WHAT THIS TASK INVOLVES:
Each entry below must be repeated exactly. Leave the pictures out of it.

TASK INPUTS:
......

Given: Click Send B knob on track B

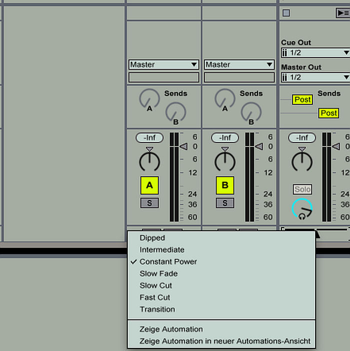Looking at the screenshot, I should pos(251,112).
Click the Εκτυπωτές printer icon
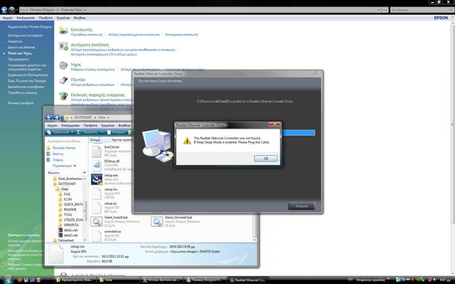Viewport: 455px width, 284px height. (64, 31)
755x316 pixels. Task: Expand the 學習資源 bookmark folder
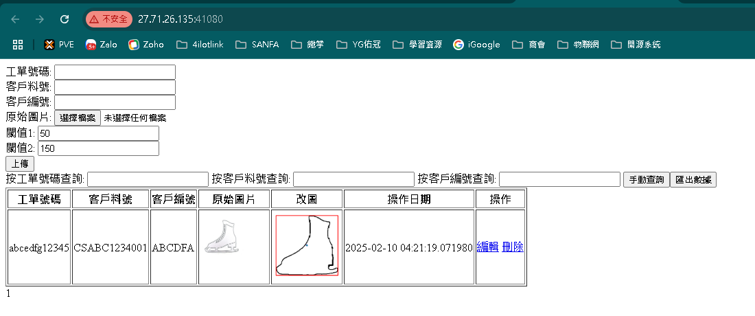[417, 45]
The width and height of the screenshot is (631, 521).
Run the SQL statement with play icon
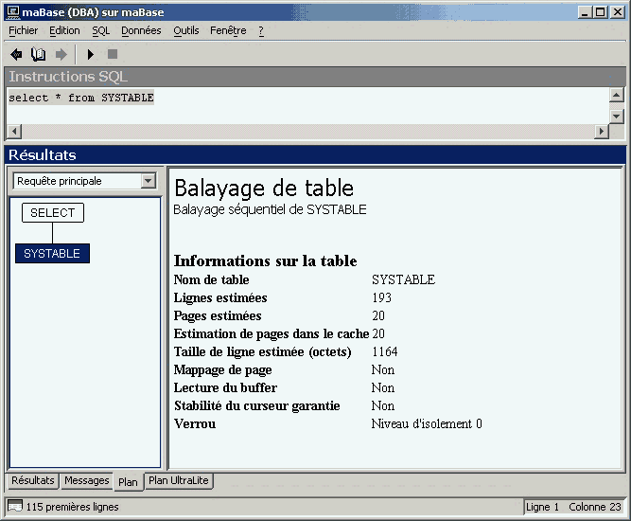(x=91, y=54)
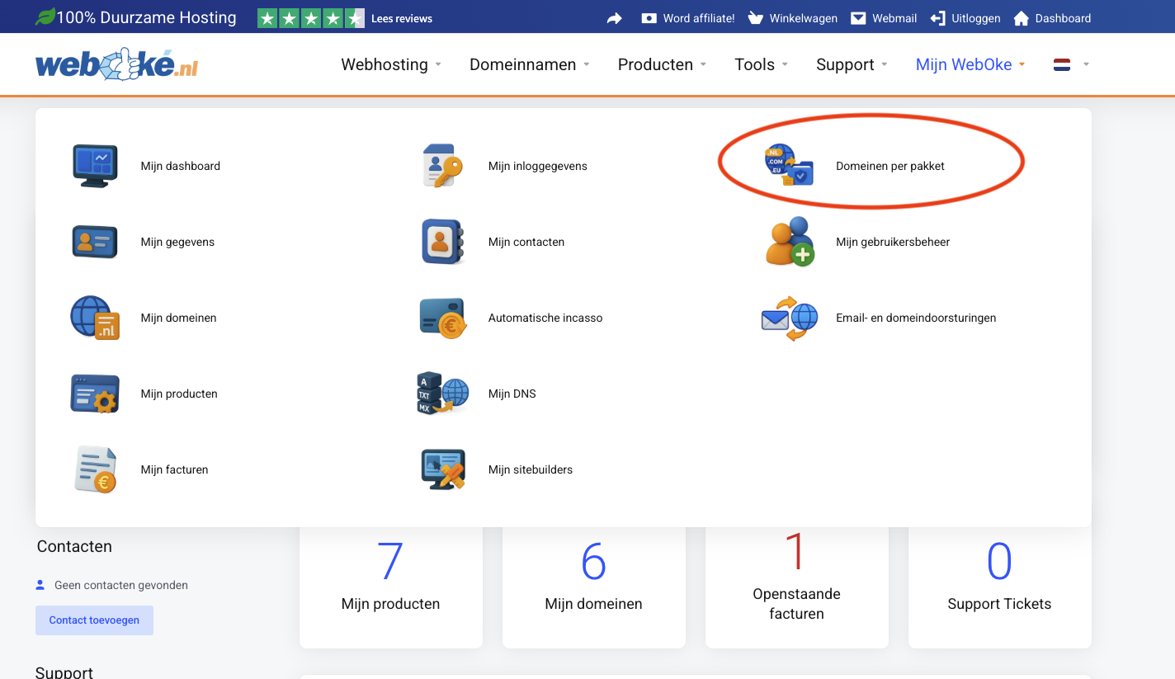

......

RESPONSE FOR THIS EXERCISE:
Given: Click Send B knob on track B

Looking at the screenshot, I should pos(251,112).
Click the Εκτυπωτές printer icon
Viewport: 455px width, 284px height. (64, 31)
755x316 pixels. Task: Expand the 學習資源 bookmark folder
[417, 45]
The width and height of the screenshot is (631, 521).
Run the SQL statement with play icon
(x=91, y=54)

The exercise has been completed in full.